To analyze the duplication inside a single file, plot the elements of that file on both axes.

image

Figure 8.2: Possible sequences of dot and their associated interpretations.

Interpretations

The interpretation of the obtained matrices are illustrated in Figure 8.2:

Some interesting configurations formed by the dots in the matrices are the following:

  • Exact Copies: diagonals of dots indicate copied sequences of source code.

  • Copies With Variations: sequences that have holes in them indicate that a portion of a copied sequences has been changed.

  • Inserts/Deletes: broken sequences with parts shifted to the right or left indicate that a portion of code has been inserted or deleted.

  • Repetitive Code Elements: rectangular configurations indicate periodic occurrences of the same code. An example is the break at the end of the individual cases of a C or C ++ switch statement, or recurring preprocessor commands like #ifdef SOME CONDITION.

Tradeoffs

Pros

  • The approach is largely language-independent, since only the code normalization depends on the language syntax.

  • The approach works well when reverse engineering large amounts of unknown code, because the dotplots attract your eye to certain parts of the code to be studied more closely.

  • The idea is simple yet works surprisingly well.

image

Figure 8.3: Code duplication before and after refactoring.

A simple version of the approach can be implemented by a good programmer using a appropriate tools in a couple of days. (One of our better students made a small dotplot browser in Delphi in two days.)

Cons

• Dotplots only present pairwise comparisons. They do not necessarily help you identify all instances of duplicated elements in the entire software system. Although the approach can easily be extended to present multiple files across each axis, the comparisons are still only pairwise.

Difficulties

  • A naive implementation of a dotplot visualizer may not scale well to large systems. Tuning and optimizing the approach for large data sets can compromise the simplicity of the approach.

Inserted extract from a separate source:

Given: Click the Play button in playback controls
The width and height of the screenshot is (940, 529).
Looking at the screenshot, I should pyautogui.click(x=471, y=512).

  • The interpretation of the data may be more subtle than it appears at first glance. Indeed, while comparing multiple files the diagonals represent more duplication than is really in the system because we are comparing duplicated fragments with themselves over different files, as shown by Figure 8.3 and Figure 8.4.

  • The screen size limits the amount of information that can be visualized. Some success has been achieved with so-called “mural” visualization approaches [JS96]. However, these techniques are significantly more difficult to implement than simple dotplots and are not worth the extra effort.

Example

In Figure 8.3 we see a dotplot of two versions of a piece of software, before and after the duplication has been removed. The first version is compared to itself in the top left square. The line down the diagonal simply shows us that every line of code is being compared to itself. What is more interesting is that several other diagonal lines occur in the dotplot, which means that code has been duplicated within this file. A second version of the same file is compared to itself in the lower right square. Here we see no significant duplication aside from the main diagonal, which reflects the fact that all the duplicated code has been successfully refactored.

image Figure 8.4: A Python file A being compared to itself and to a second file B.

The bottom left and top right squares are mirror images of each other. They tell us how the before and after files have been reorganized. Since there is no strong diagonal, this tells us that significant reorganization has taken place. The diagonal stripes show us which parts of the old version have survived and where they appear in the new version. From the dot-

image

Figure 8.5: Dotplots produced by four switch statements. plot alone, we can guess that about half of the code has survived, and another half of the code has been significantly rewritten.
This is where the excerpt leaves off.